What is a Death Cross?
The death cross is a technical chart pattern indicating the potential for a major selloff. The death cross appears on a chart when a stock’s short-term moving average crosses below its long-term moving average. Typically, the most common moving averages used in this pattern are the 50-day and 200-day moving averages.
- The death cross is a technical chart pattern indicating the potential for a major selloff and has proven to be a reliable predictor of some of the most severe bear markets of the past century, including 1929, 1938, 1974, and 2008.
- The death cross appears on a chart when a stock’s short-term moving average, usually the 50-day, crosses below its long-term moving average, usually the 200-day.
- The death cross can be contrasted with a golden cross indicating a bull price movement.
The death cross indicator has proven to be a reliable predictor of some of the most severe bear markets of the past century: 1929, 1938, 1974, and 2008. Investors who got out of the stock market at the start of these bear markets avoided large losses that were as high as 90% in the 1930s. Because a death cross is a long-term indicator, as opposed to many short-term chart patterns such as the doji, it carries more weight for investors concerned about locking in gains before a new bear market gets underway. An increase in volume typically accompanies the appearance of the death cross.
What's a Death Cross?
What Does The Death Cross Tell You?
The death cross occurs when a short-term moving average (typically 50-day SMA) crosses over a major long-term moving average (typically 200-day SMA) to the downside and is interpreted by analysts and traders as signaling a definitive bear turn in a market. Here is an example of a death cross on the S&P 500 in December of 2018:
The death cross name derives from the X-shape created when the short-term moving average descends below the long-term moving average. Historically, the pattern precedes a prolonged downturn for both the long-term and short-term moving averages. The death cross is a signal that short-term momentum in a stock or stock index is slowing, but it is not always a reliable indicator that a bull market is about to end. There have been many times when a death cross appeared, such as in the summer of 2016, when it proved to be a false indicator. Those who got out of stocks during the summer of 2016 missed the sizable stock market gains that followed throughout 2017. The 2016 death star example was in fact occurring during a technical correction of around 10%, which is oftentimes seen as a buy opportunity known as buying on the dip.
There is some variation of opinion as to precisely what constitutes this meaningful moving average crossover. Some analysts define it as a crossover of the 100-day moving average by the 30-day moving average while others define it as the crossover of the 200-day average by the 50-day average. Analysts also watch for the crossover occurring on lower time frame charts as confirmation of a strong, ongoing trend. Regardless of variations in the precise definition or the time frame applied, the term always refers to a short-term moving average, which was at a higher value, crossing below a major long-term moving average.
Example Of A Death Cross
The following is a historical example of two death crosses that occurred for Facebook Inc. (FB) stock in 2018. After the first one in April, the stock turned around and began an extended rally. The second one in September, however, signaled a prolonged bear market for the stock.
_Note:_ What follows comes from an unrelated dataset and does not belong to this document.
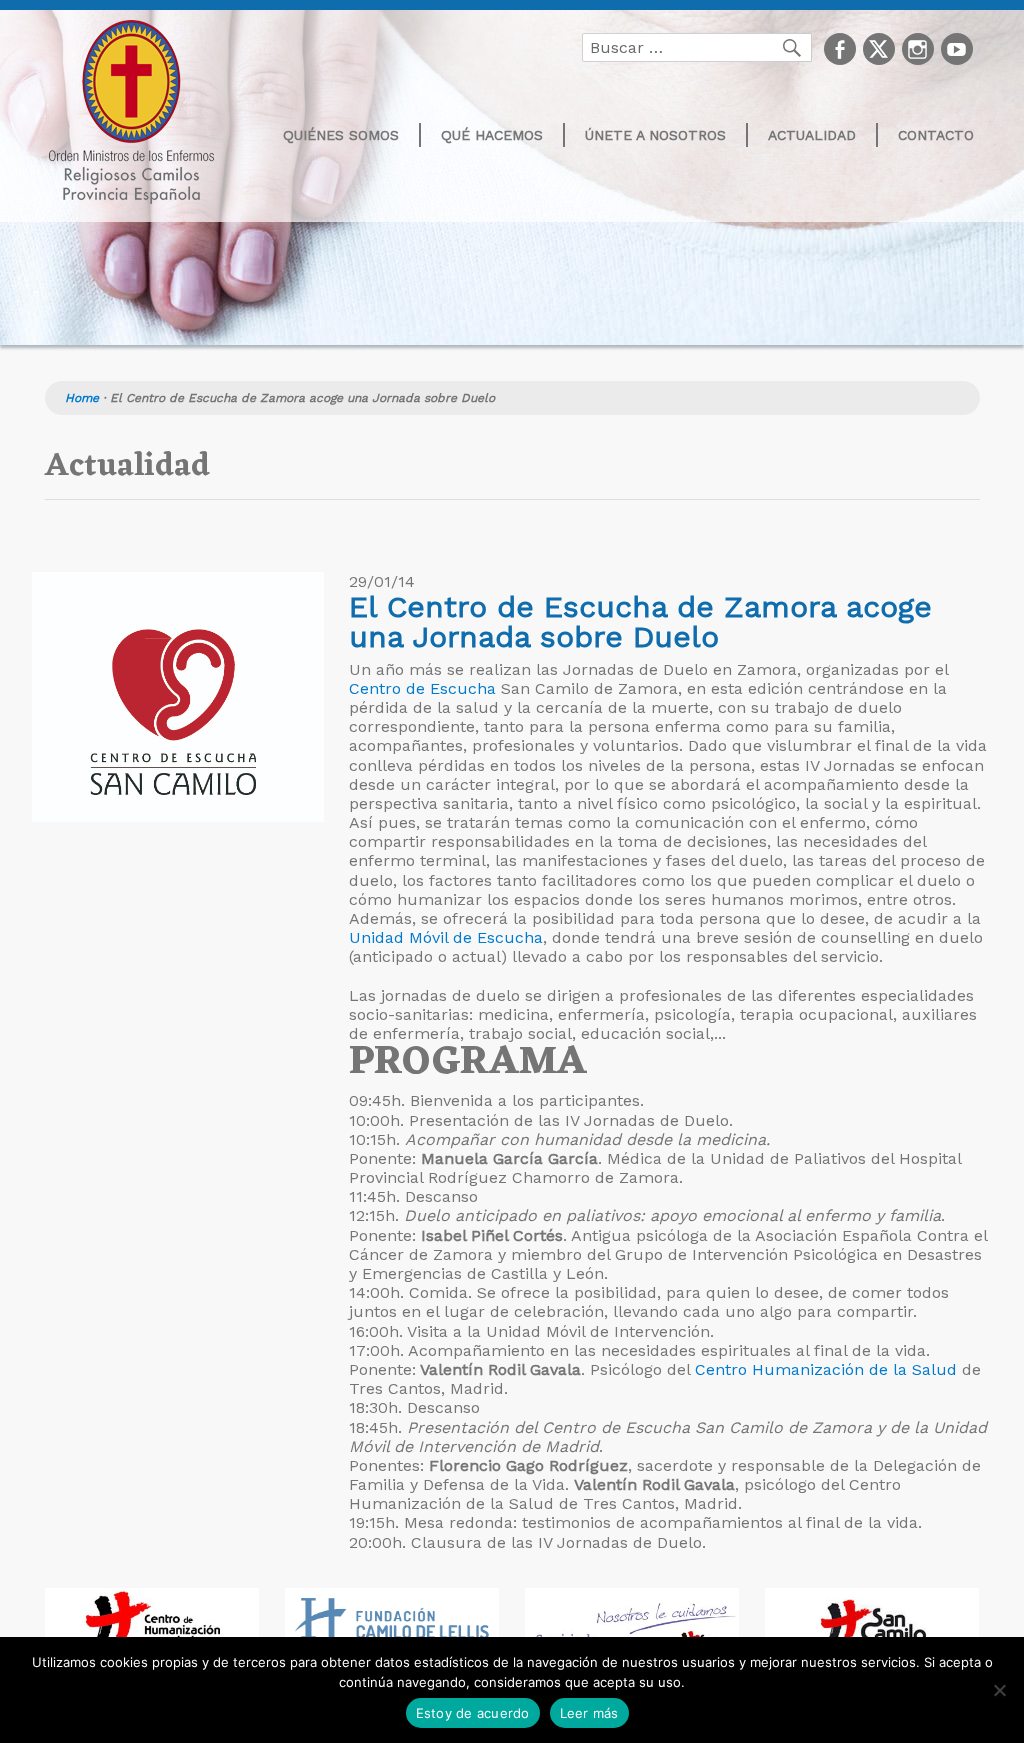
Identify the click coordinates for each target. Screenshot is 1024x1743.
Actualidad (812, 135)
Looking back over the most punishing bear markets of the past century, it seems the death cross holds up best once the market has already lost 20% of its value. In those instances, investors who fled stocks minimized their losses. But for smaller corrections of less than 20%, the temporary appearance of the death cross may be reflecting losses already booked, and thus indicates a buying opportunity.
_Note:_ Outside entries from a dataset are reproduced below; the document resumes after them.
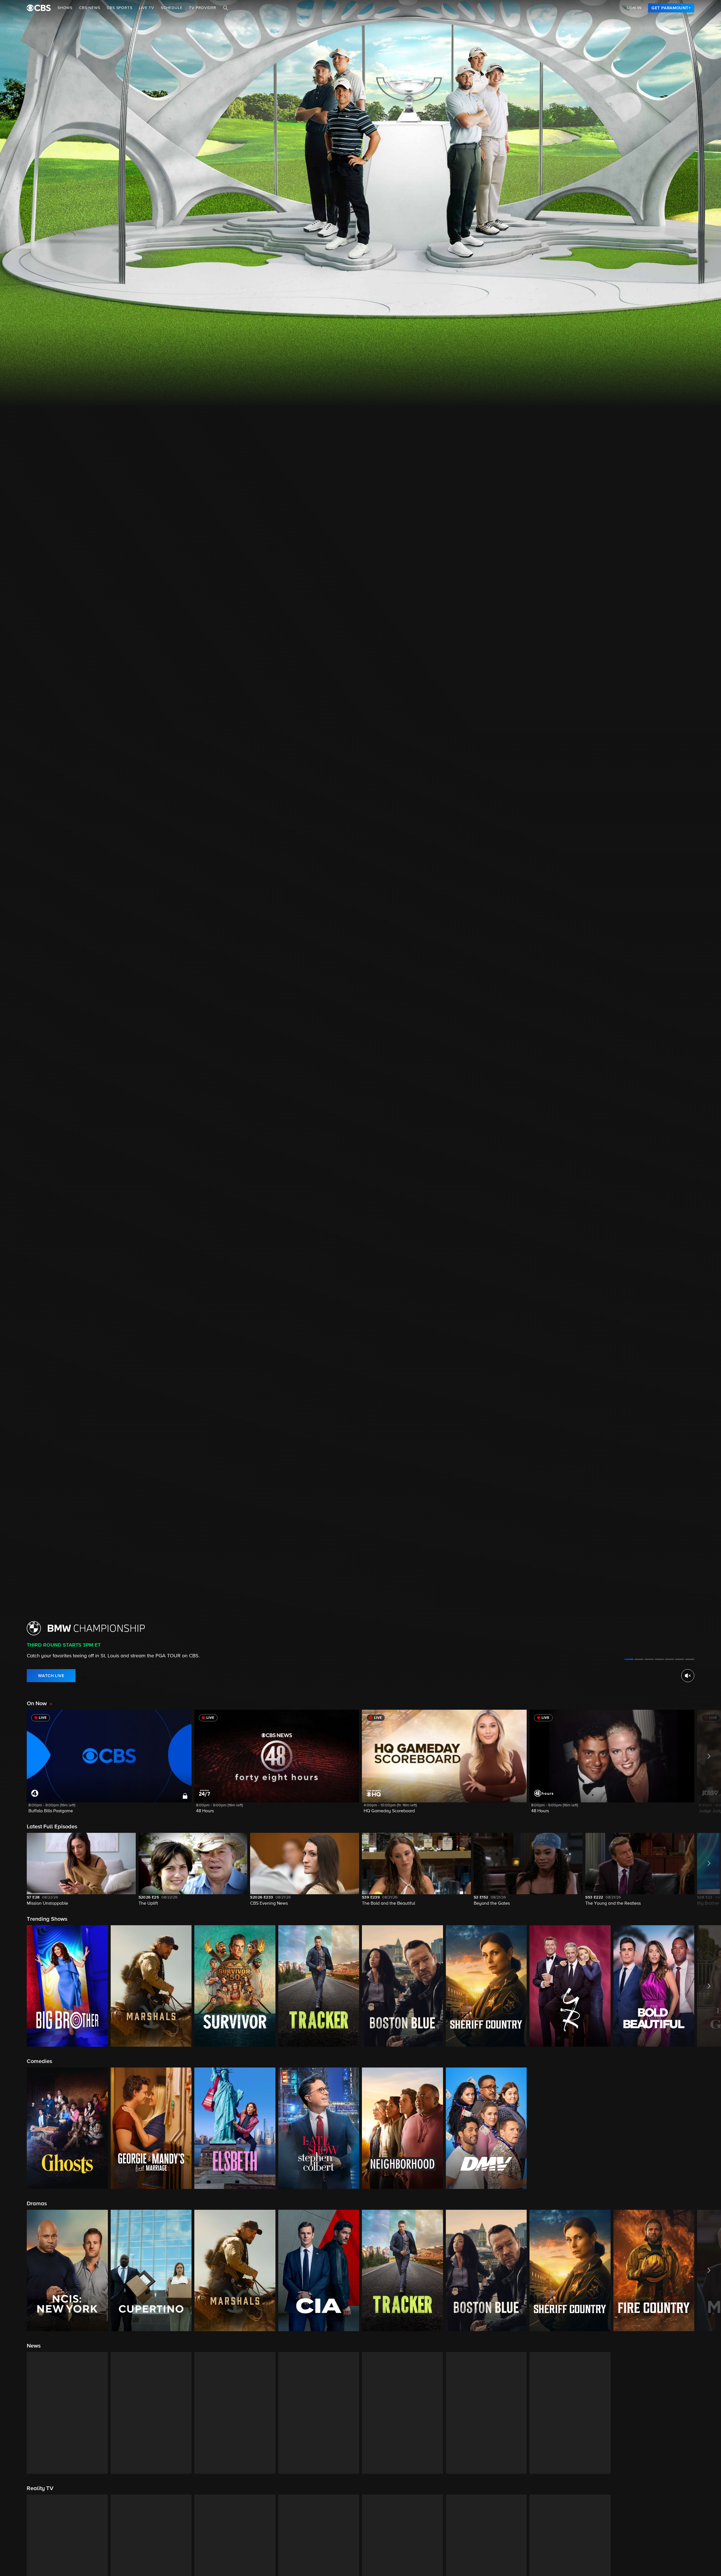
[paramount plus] (39, 8)
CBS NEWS (89, 8)
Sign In (634, 8)
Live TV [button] (146, 8)
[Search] (225, 7)
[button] (109, 1765)
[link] (671, 7)
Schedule (171, 8)
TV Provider (202, 8)
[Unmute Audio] (687, 1675)
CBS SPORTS (119, 8)
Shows (64, 8)
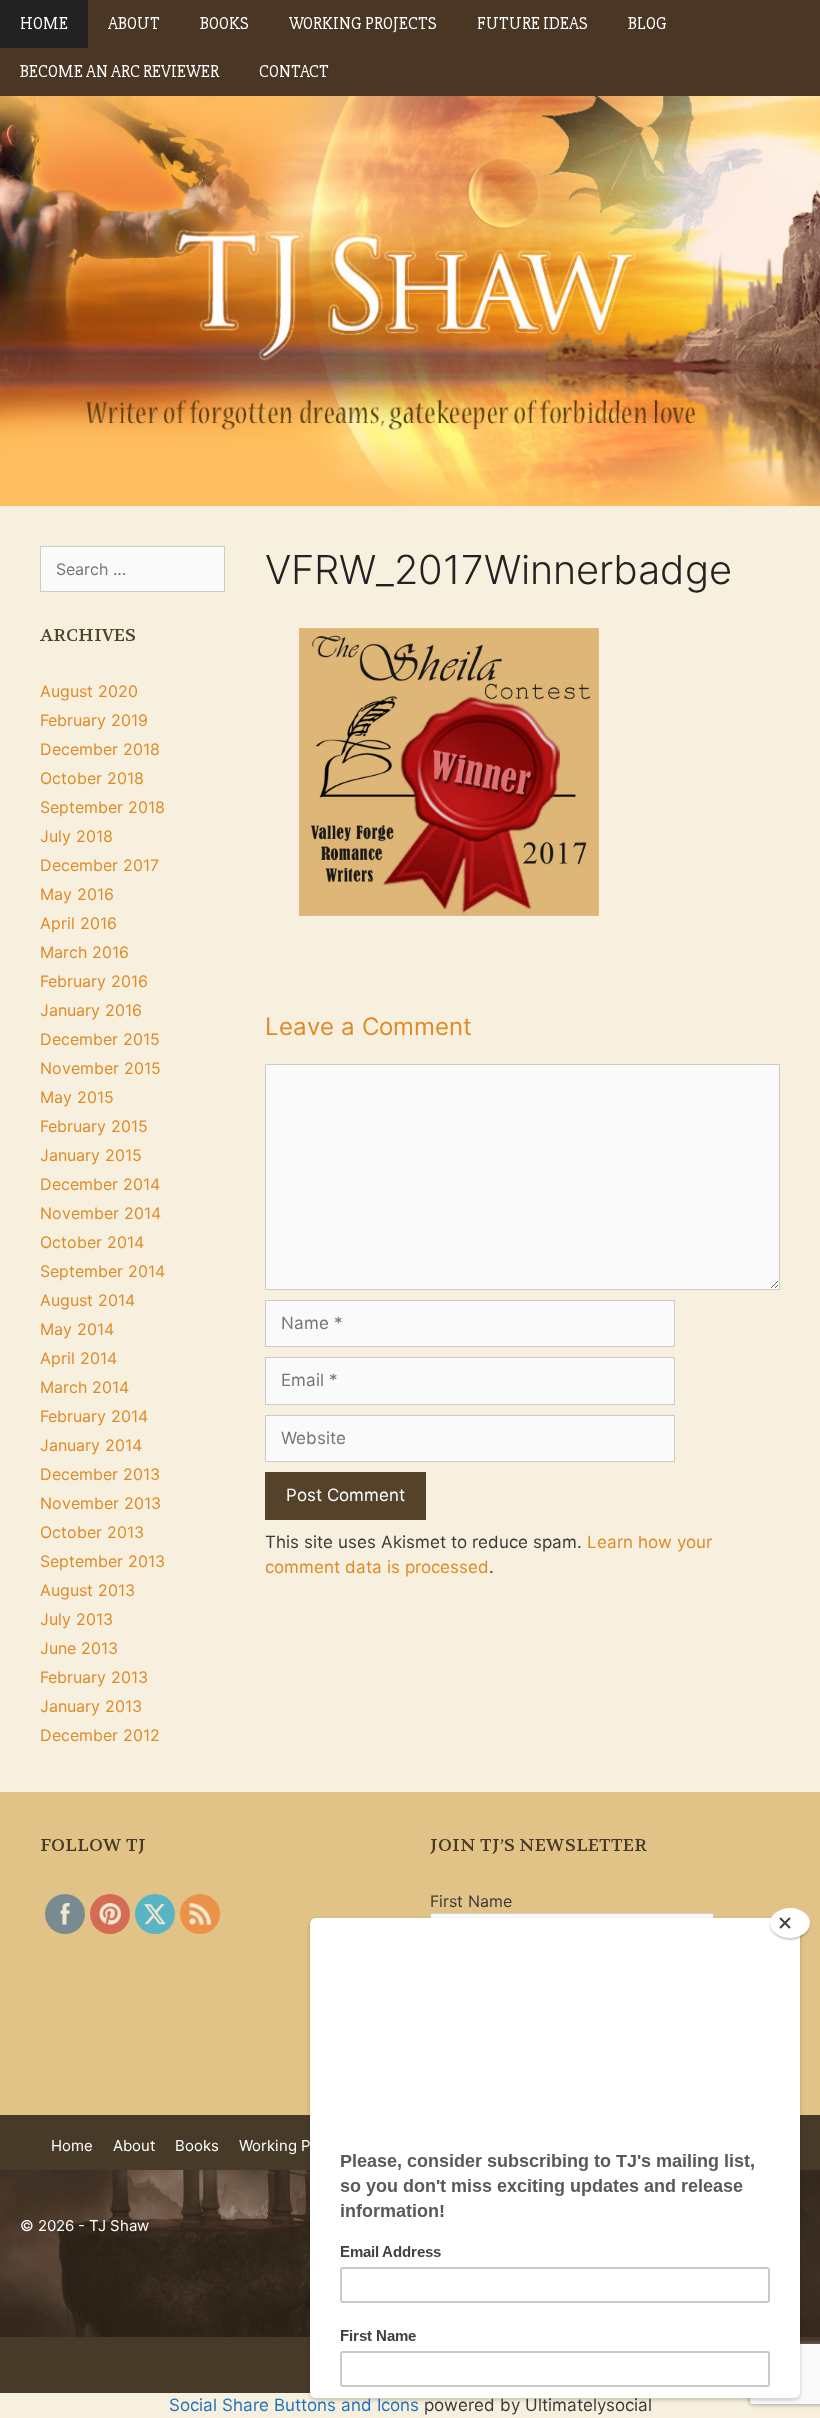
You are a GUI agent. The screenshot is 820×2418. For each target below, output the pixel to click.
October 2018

The Difference Between A Death Cross And A Golden Cross
The opposite of the death cross occurs with the appearance of the golden cross, when the short-term moving average of a stock or index moves above the long-term moving average. Many investors view this pattern as a bullish indicator. The golden cross pattern typically shows up after a prolonged downtrend has run out of momentum. As is true with the death cross, investors should confirm the trend reversal after several days or weeks of price movement in the new direction. Much of the process of investing by following patterns is self-fulfilling behavior, as trading volumes increase with the attention of more investors who are driven in part by an increase in financial news stories abut a particular stock or the movement of an index.
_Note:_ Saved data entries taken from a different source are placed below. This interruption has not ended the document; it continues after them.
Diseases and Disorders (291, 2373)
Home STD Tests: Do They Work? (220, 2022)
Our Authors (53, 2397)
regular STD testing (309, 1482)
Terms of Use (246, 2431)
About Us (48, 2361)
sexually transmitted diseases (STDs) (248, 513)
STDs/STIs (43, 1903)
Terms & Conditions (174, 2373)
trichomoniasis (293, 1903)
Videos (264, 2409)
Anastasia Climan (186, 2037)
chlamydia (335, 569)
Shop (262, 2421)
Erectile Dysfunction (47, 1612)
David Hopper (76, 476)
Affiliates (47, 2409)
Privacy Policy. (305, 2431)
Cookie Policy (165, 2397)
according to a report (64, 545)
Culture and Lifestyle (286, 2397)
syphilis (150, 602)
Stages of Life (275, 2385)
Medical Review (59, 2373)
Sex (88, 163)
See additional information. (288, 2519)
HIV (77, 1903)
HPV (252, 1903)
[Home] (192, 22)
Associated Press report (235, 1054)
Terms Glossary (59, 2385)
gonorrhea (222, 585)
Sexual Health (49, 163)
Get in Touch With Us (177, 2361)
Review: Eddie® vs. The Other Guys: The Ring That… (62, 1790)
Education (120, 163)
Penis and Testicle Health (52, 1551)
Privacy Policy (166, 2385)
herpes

Limitations Of Using The Death Cross
All indicators are “lagging,” and no indicator can truly predict the future. As seen in the Facebook example above, the first death cross produced a false signal, and a trader placing a short at that time would be in some near-term trouble. Despite its apparent predictive power in forecasting prior large bear markets, death crosses also do regularly produce false signals. Therefore, a death cross should always be confirmed with other signals and indicators before putting on a trade.